Deepfake Detector - from crawler to cloud interface

2025-08-21

TL;DR

We designed and shipped an end-to-end pipeline: custom short-video crawler → cloud storage → face-aware frame sampling → multi-model voting → auditable API and web UI. It’s pragmatic, scalable, and easy to extend with better models or new sources.

Introduction

This started as a uni project that we treated like a product. Goal: ingest short-form videos, analyze them with multiple ML models, and expose trustworthy results through an API and a small web app. Human reviewers can verify detections to keep the system honest and continuously improve it.

What made it hard

Short-video platforms are hostile to automation (cookie walls, infinite scroll, dynamic markup). We built a resilient crawler instead of fighting brittle scrapers.
Models disagree. We needed an ensemble and a clear aggregation strategy that works per frame and per video.
Inference is spiky.

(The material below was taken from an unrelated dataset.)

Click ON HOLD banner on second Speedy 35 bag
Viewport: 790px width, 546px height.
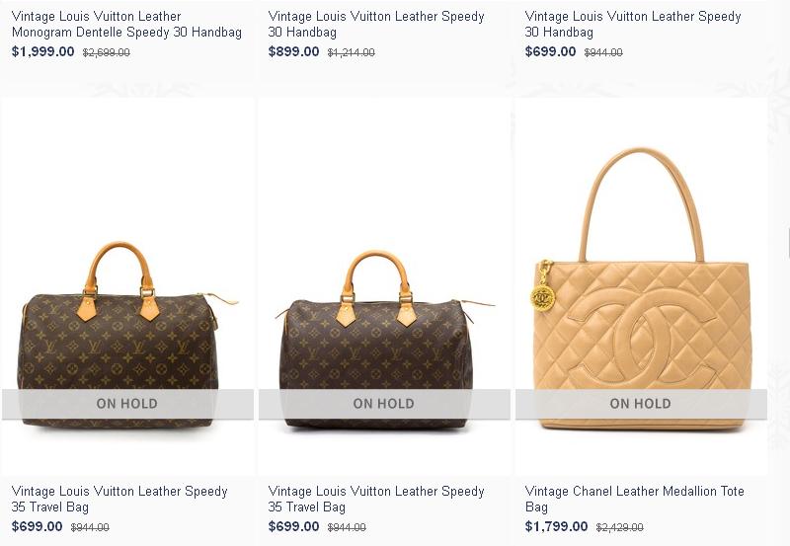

The system had to scale up quickly during crawls and scale down to near-zero cost the rest of the time.
Auditability. Every detection had to be reproducible with model version, parameters, and timestamps.

Architecture at a glance

High level flow: 1. Crawler discovers and downloads videos, uploads them to object storage, and creates metadata records. 2. Analyzer samples frames, detects faces, runs deepfake models, aggregates results, and writes back a verdict. 3. API + Web expose users, videos, detections, and analytics with role-based access.

Pipeline, in practice

Crawler

Stack: Headless Chrome (Selenium) for navigation + banner handling, custom scroll logic, and link extraction; yt-dlp for robust media download.
Naming & storage: Filenames are sanitized and prefixed with ISO timestamps. Videos land in Google Cloud Storage; metadata (source URL, duration, hashtags, storage URL) is posted to the API.
Backoff & retries: Exponential backoff around fetches, checksum validation, and idempotent uploads keep the pipeline stable during bursts.

Analyzer

Frame policy: Decode with OpenCV and sample at fixed intervals (e.g., every 5th frame). This balances speed and coverage for short clips.
Face focus: Detect faces using a fast Haar cascade; crop with a safety margin; convert BGR→RGB for model processors. If no face is found, we still evaluate the raw frame to avoid blind spots.
Models: Plug-and-play classifiers loaded from Hugging Face (e.g., ViT-based and CNN-based detectors). Each returns logits → softmax per frame.
Aggregation: Majority vote across frames; confidence = mean probability of the winning class. We store per-frame traces for audits.
Packaging: Shipped as a Google Cloud Function (Python 3.10) with increased memory for inference. Concurrency gives elastic scale without babysitting servers.

API & Web

API: FastAPI served by Uvicorn. Endpoints cover users, videos, detections, models, and analytics. All writes are atomic; responses include model id, confidence, and timestamps for traceability.
Data model (MongoDB):
- videos: source URL, storage URL, duration, counts, hashtags, uploader, crawl timestamps.
- detections: video id, model id, per-frame scores, aggregated verdict, confidence, analyzer version.
- users & reviews: roles, verification decisions, and comments to close the human-in-the-loop loop.
UI: A small Flask app lists videos, shows verdicts and confidences, and lets admins filter by model, date range, or hashtag.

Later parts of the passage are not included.